Matt Miller invited to me to an event today at Wash U. Students and people from the community met with Shahrnush Parsipur, one of the foremost writers in Iran. Fatima Keshavarz translated the question and answer for 75 minutes, as people freely asked her what was on their minds.

I was impressed with her presence, conscience, and devotion to her path.

I jotted down a few things from her generous responses….

Writing is a lonely pursuit, you do it alone. She reminded me of Proust in Time Regained, “Real books should be the offspring not of daylight and casual talk but of darkness and silence.”

Writing connects you to everything.

She read Dickens’ Great Expectations 35 times.
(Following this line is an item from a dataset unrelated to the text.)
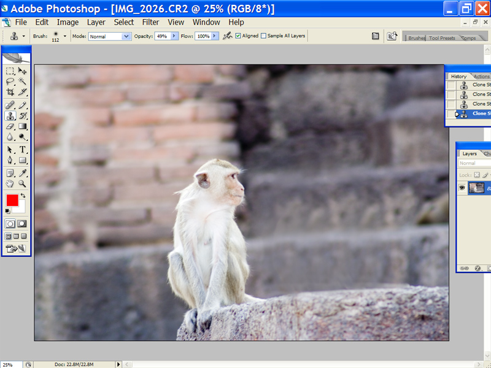Activate the Hand tool
Viewport: 491px width, 368px height.
point(10,183)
And I’ve only read The Brothers Karamazov eight times!

She loves Dostoevsky; her favorite book by him is The Possessed (also translated as The Demons); I think I’ll start that this weekend.

When she was in prison she’d wait till everyone else fell asleep, then she would write practically till dawn.

About the prisoners she met (criminals, addicts, etc.), she quoted a line from Brecht, “A human being is a human being,” which evoked in me the line I learned from Pema Chödron, “Just like me, she wants to be happy, she doesn’t want to suffer.” She said, “99% of the people you meet in prison are just like us.”

Ernesto Cardenal said that first he was formed by the Gospels, only later Marx. Parsipur mentioned “Sufi love” a few times; I wonder if in the 60s and 70s there were people like Cardenal in Iran: first they had Sufism, later Marx was integrated.

She had the distinction of being imprisoned in Iran before the Revolution and after the Revolution.

After all the criminal destruction we have wreaked on Afghanistan and Iraq in the last decade,  how many of our writers ended up in prison for resisting the imperial violence of the Bush and Obama administrations? No, not just writers, all of us, how many of us citizens?